A person in Bengaluru ordered food delivery via #Swiggy. The Swiggy delivery partner, in turn, booked a delivery via #Dunzo to be sent to the person who ordered it!
The Swiggy guy even contacted the end customer and requested him to give him a five-star rating for delivery! 😄
On one hand this news is funny. On the other hand it raised in my mind few thoughts:
1. If the Delivery partner’s remuneration is consistently good enough to sub-contract it to another vendor, there is arbitrage opportunity. Soon Swiggy (or any one with superior charges for delivery) itself might directly start using Dunzo (or the cheaper delivery vendor). This suggests two things: (a) the business model of either of the two (or probably both) is questionable and not sustainable. Or (b) the one who is operationally efficient will eventually win
2. From customer’s point of view: Did it really matter to him if Swiggy delivered or Dunzo delivered? (Assuming that his expectations were met). If not then there is no value-add by the delivery vendor and hence there wouldn’t be loyalty or stickiness on part of customers.

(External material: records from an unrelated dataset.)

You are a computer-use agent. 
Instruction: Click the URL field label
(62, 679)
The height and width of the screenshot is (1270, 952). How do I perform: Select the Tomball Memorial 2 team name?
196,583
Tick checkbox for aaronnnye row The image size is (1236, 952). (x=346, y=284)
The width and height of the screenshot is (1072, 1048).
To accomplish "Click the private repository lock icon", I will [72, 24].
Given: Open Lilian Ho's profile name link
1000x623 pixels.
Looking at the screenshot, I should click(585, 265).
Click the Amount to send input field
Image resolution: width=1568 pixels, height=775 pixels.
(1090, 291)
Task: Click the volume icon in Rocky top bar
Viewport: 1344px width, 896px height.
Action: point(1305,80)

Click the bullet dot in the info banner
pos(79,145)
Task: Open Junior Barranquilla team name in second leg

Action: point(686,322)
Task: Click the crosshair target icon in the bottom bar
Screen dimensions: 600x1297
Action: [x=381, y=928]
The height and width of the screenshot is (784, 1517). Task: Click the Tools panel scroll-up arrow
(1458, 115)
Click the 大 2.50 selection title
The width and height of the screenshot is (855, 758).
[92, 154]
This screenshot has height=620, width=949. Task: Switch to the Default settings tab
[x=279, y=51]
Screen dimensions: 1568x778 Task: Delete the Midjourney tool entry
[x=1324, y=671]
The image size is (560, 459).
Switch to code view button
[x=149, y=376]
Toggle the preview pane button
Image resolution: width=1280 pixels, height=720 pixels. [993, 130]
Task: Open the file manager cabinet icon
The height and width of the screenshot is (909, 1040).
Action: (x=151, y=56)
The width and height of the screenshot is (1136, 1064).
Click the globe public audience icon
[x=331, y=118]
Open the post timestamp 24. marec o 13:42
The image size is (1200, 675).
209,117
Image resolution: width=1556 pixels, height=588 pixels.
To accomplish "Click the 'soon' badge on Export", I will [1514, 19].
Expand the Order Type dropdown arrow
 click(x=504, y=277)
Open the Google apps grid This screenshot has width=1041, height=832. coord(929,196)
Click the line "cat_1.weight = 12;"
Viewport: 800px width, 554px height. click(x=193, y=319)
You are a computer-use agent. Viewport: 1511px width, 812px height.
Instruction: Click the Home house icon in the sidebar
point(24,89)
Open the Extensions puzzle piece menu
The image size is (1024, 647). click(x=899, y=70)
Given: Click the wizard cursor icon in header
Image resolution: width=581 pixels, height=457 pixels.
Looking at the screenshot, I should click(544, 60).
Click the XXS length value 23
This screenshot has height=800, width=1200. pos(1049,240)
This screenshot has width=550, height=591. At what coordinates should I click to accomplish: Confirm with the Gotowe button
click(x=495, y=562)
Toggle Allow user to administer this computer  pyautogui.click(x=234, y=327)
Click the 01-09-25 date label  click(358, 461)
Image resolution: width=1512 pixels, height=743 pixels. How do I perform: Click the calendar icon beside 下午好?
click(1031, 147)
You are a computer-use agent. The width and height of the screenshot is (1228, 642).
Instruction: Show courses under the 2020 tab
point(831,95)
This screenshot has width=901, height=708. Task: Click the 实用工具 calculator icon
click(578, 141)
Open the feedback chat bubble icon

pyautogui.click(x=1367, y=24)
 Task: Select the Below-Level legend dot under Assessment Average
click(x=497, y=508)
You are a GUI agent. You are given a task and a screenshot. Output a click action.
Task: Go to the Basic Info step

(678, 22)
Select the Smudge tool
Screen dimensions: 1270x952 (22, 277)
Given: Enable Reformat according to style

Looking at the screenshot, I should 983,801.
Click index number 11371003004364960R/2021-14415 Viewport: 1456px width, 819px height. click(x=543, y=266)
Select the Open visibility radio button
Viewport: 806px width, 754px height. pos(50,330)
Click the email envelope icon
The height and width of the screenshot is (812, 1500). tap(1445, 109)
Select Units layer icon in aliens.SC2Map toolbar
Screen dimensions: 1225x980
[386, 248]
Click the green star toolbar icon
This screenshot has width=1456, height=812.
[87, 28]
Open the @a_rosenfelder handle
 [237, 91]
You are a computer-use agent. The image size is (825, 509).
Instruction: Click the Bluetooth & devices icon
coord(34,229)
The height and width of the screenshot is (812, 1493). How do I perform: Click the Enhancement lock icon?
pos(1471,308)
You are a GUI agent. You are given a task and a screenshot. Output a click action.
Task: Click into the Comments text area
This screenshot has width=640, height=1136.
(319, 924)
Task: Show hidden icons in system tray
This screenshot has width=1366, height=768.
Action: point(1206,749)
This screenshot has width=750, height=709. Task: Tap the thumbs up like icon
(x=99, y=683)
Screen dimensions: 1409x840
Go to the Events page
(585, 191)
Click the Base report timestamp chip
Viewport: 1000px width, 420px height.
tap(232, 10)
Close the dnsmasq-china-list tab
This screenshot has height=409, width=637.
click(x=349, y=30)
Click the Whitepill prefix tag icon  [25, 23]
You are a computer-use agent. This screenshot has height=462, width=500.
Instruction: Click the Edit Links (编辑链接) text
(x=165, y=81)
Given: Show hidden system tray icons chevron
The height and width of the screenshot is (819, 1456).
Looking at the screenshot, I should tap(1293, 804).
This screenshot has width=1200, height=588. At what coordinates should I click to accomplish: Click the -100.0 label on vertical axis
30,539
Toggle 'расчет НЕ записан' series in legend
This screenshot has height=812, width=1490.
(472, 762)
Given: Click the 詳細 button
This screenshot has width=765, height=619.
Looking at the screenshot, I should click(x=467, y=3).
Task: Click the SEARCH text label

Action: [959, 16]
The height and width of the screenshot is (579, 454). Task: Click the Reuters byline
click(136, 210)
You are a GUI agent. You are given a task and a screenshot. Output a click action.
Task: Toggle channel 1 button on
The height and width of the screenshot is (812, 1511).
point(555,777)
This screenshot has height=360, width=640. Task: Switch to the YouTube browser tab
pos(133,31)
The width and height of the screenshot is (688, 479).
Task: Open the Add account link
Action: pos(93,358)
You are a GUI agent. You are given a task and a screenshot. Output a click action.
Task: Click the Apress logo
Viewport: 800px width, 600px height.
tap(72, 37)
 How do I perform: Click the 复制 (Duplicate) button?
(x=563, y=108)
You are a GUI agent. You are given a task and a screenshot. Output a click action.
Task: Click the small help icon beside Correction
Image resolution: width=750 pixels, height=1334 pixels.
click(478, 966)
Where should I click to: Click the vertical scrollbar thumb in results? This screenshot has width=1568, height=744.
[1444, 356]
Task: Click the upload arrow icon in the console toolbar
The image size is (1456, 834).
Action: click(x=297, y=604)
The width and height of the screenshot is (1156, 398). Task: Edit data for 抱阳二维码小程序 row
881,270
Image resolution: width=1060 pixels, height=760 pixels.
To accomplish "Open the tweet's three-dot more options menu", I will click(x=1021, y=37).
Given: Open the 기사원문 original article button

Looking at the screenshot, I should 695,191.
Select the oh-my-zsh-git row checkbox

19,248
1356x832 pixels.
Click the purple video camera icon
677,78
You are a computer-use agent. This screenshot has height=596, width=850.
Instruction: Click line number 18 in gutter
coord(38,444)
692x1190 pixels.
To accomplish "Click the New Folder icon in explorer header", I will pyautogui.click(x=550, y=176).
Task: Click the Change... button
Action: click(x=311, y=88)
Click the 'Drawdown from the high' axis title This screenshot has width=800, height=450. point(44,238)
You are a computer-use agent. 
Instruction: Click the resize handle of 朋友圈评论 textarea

3. From the point of view of the restaurant owner, would it make sense to switch from a high-cost delivery partner to a low-cost delivery partner and thus gain more customers (by lower overall prices) or better profit (by keeping their food prices slightly higher so that customer pays the same total price but the delivery costs are low)
4. And finally: If something had gone terribly wrong in the whole transaction, who would have been accountable and who would regulate in such cases? I’m not referring to the usual things that go wrong in such transactions (i.e. late delivery or customer returning the order etc), but something criminal or serious. I am not sure if Swiggy took a note of this and came out with a clarification on their policies.